Exclude the pictures and reproduce exactly the lines that run from the one holding "The height and width of the screenshot is (629, 1000)." to the end of the entries below.

Saved entries
◇ ◇ ◇

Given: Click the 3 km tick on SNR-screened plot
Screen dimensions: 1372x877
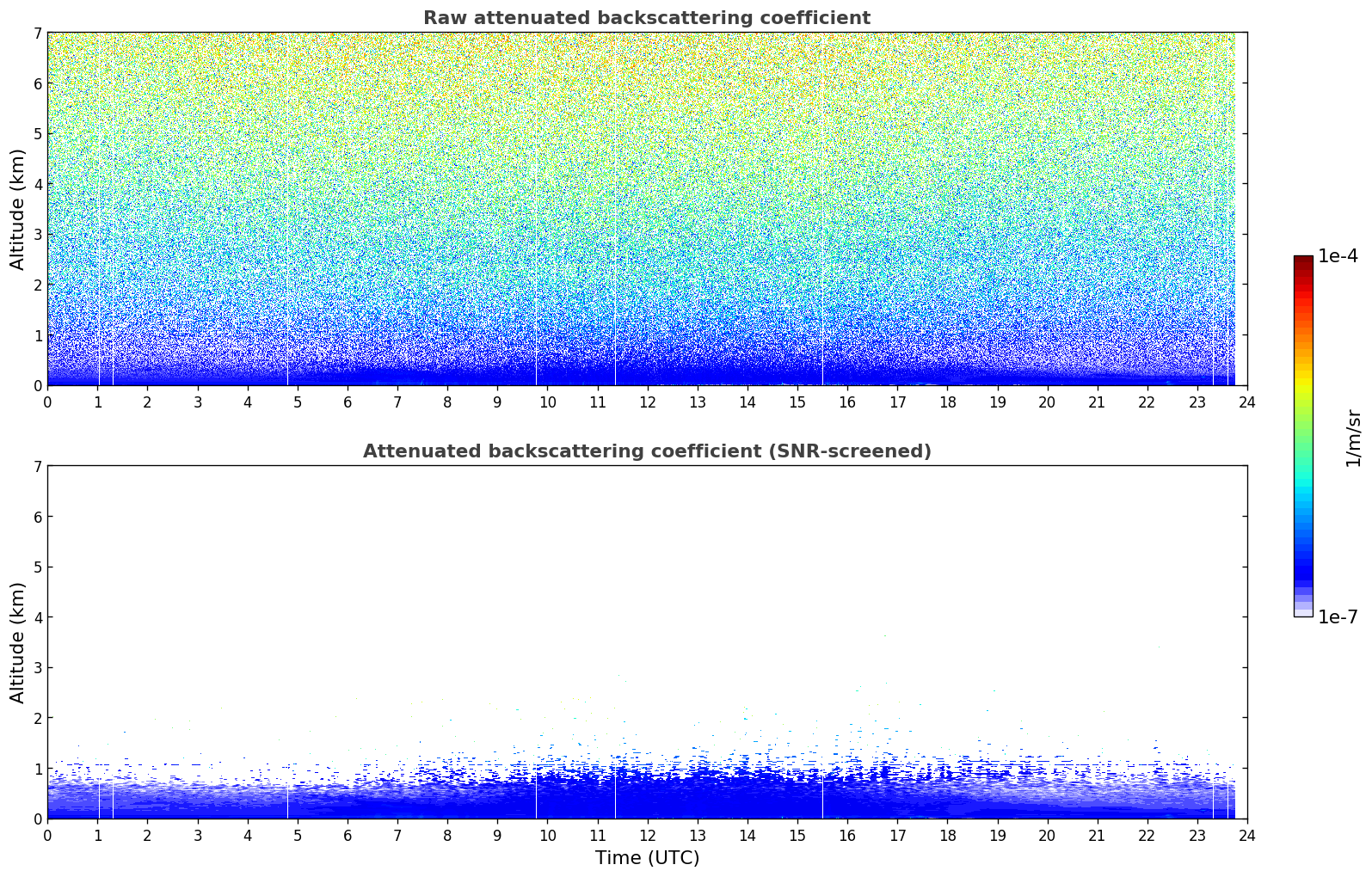Looking at the screenshot, I should 37,668.
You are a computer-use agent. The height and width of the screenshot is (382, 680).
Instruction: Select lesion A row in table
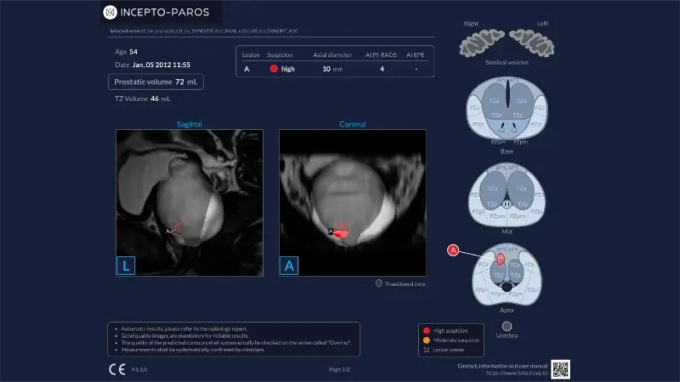(x=334, y=69)
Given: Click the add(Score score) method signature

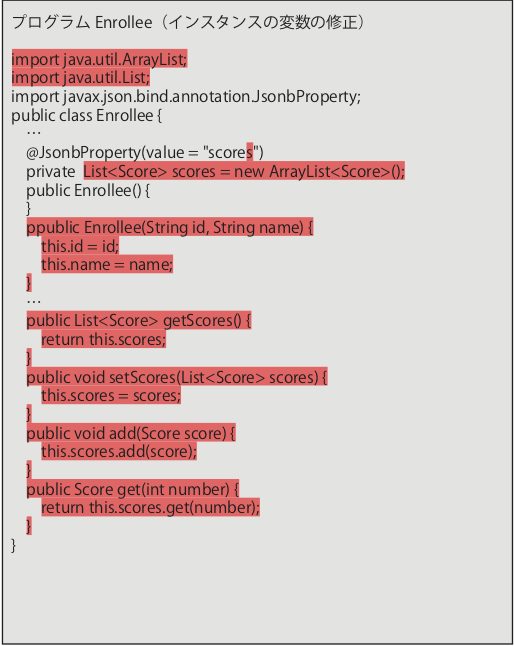Looking at the screenshot, I should point(131,433).
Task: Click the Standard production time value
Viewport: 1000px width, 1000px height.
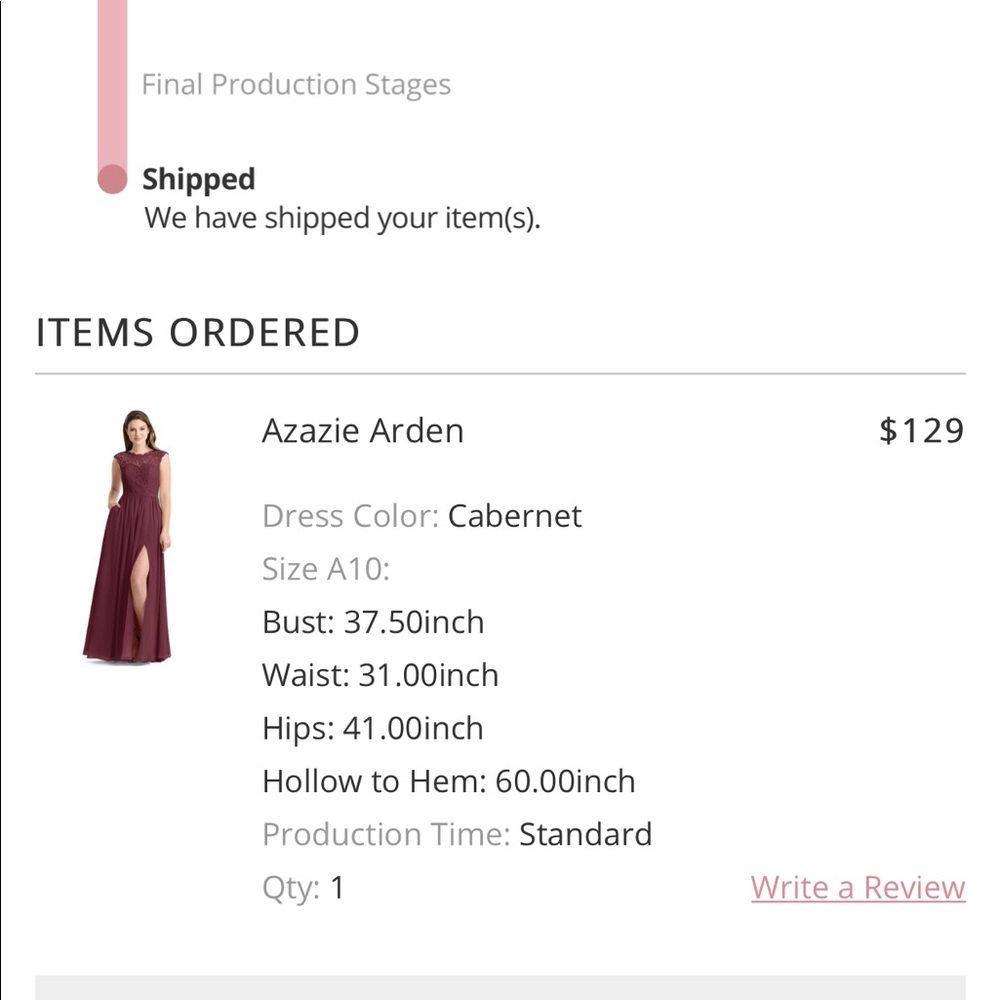Action: pyautogui.click(x=585, y=833)
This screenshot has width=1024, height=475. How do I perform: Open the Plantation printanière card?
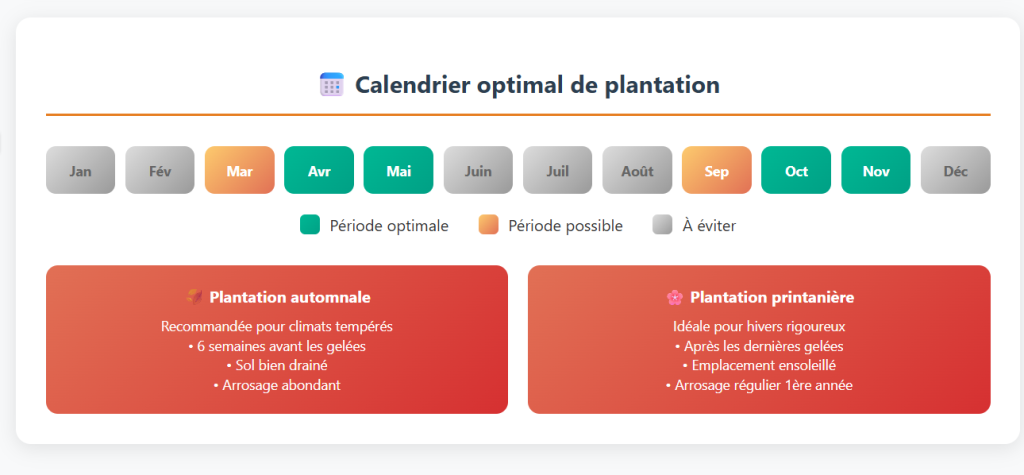pyautogui.click(x=759, y=339)
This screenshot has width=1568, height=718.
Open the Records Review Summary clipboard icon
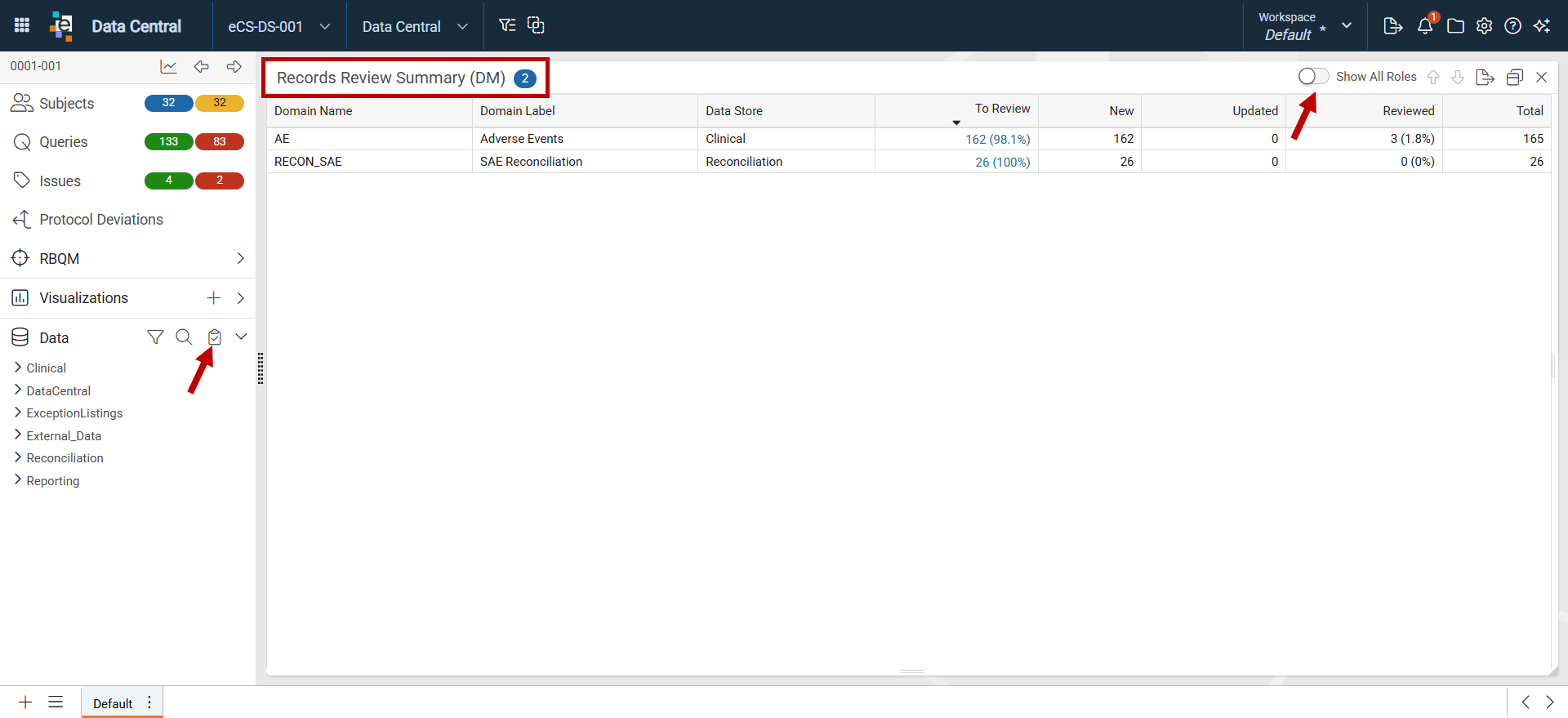(x=215, y=337)
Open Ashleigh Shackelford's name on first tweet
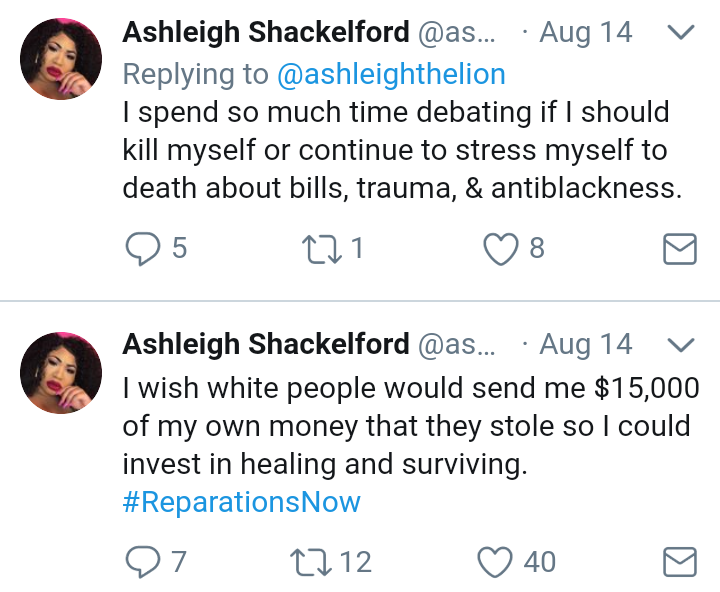 265,32
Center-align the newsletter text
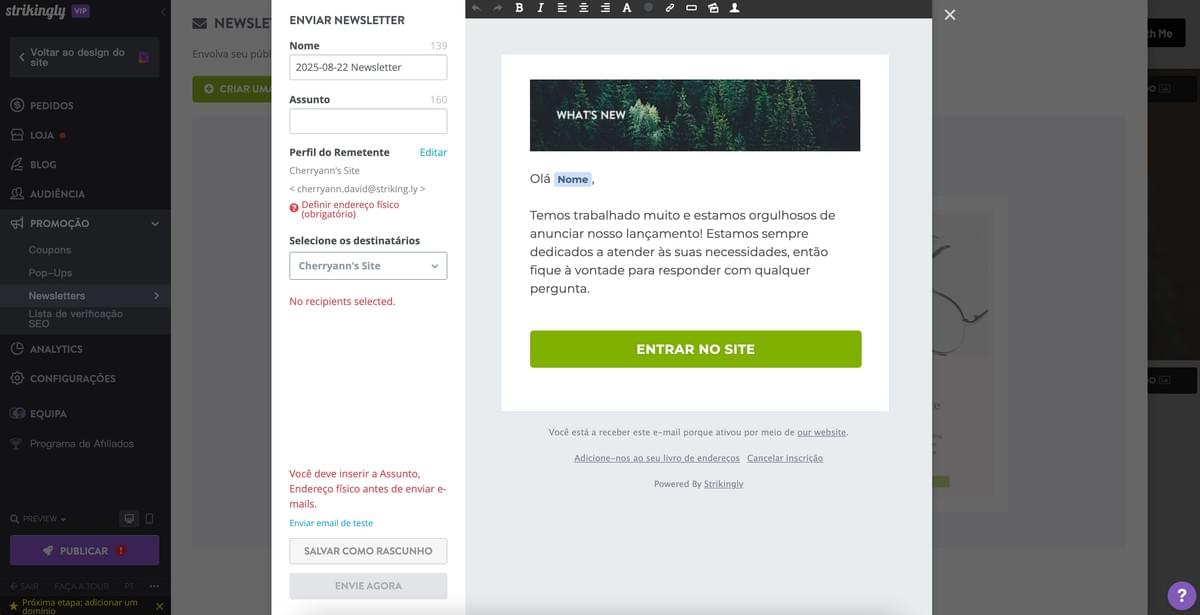The width and height of the screenshot is (1200, 615). 583,8
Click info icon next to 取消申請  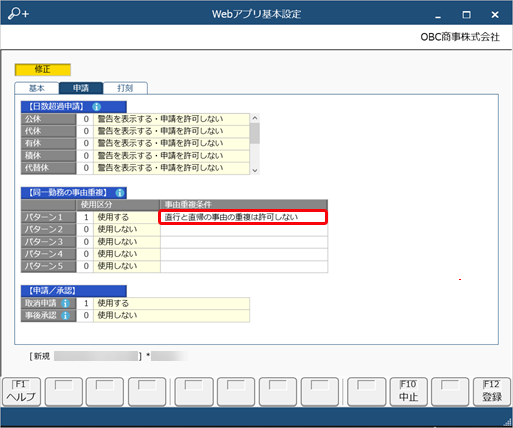pos(65,303)
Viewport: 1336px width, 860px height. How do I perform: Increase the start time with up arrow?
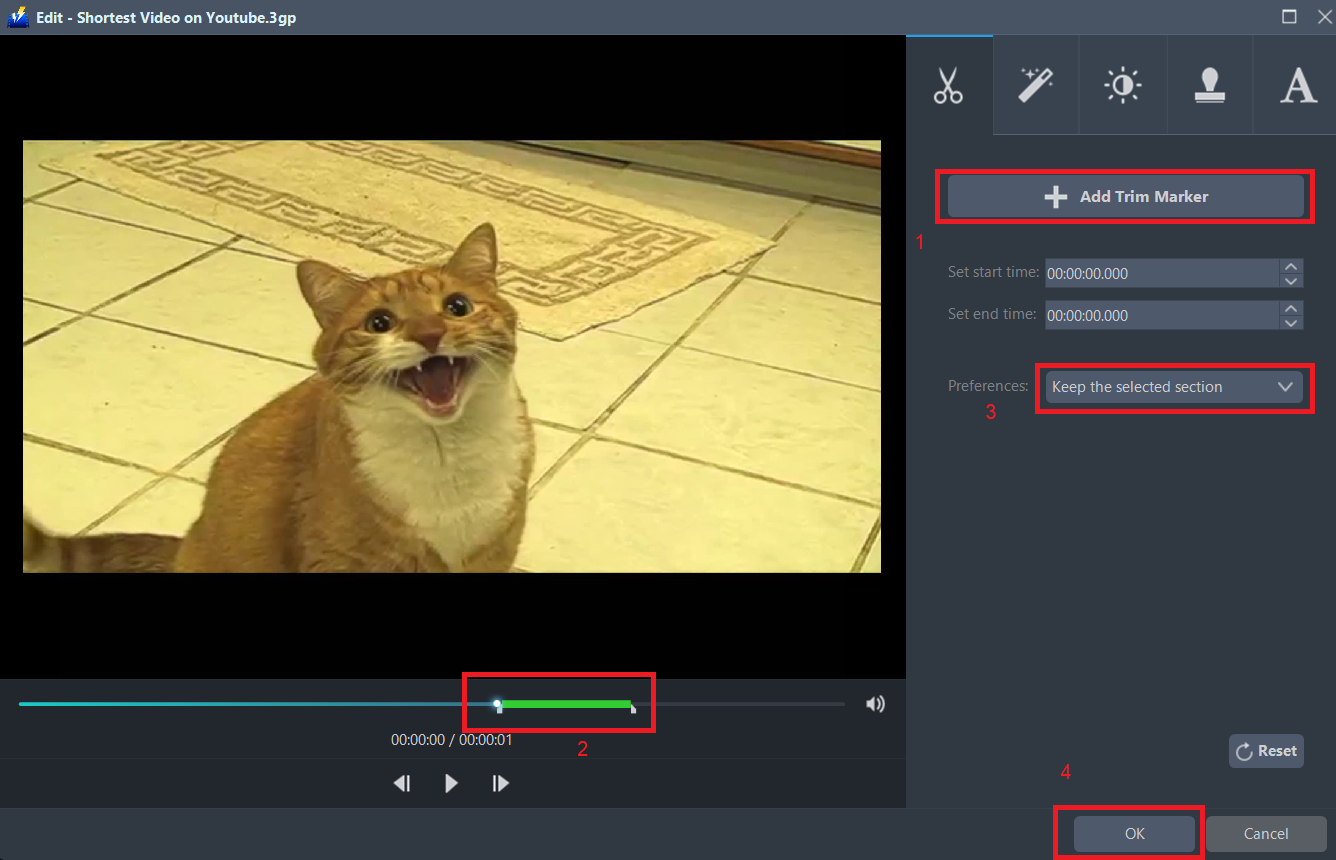point(1291,266)
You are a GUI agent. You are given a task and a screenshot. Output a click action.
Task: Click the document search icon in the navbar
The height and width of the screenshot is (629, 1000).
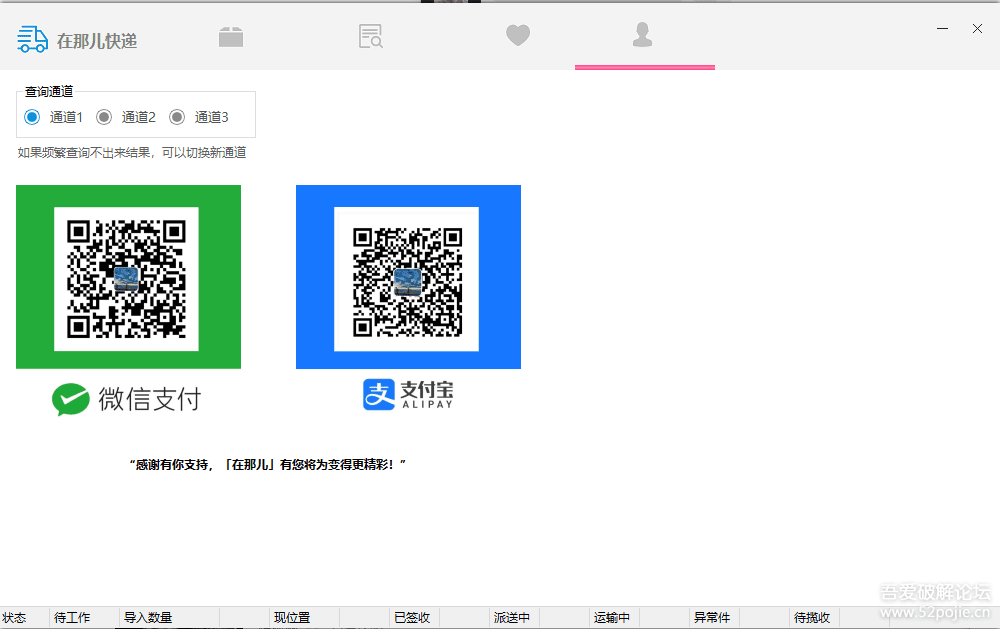370,36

◇ ◇ ◇

OUTPUT FOR THIS EXERCISE:
The height and width of the screenshot is (629, 1000).
370,36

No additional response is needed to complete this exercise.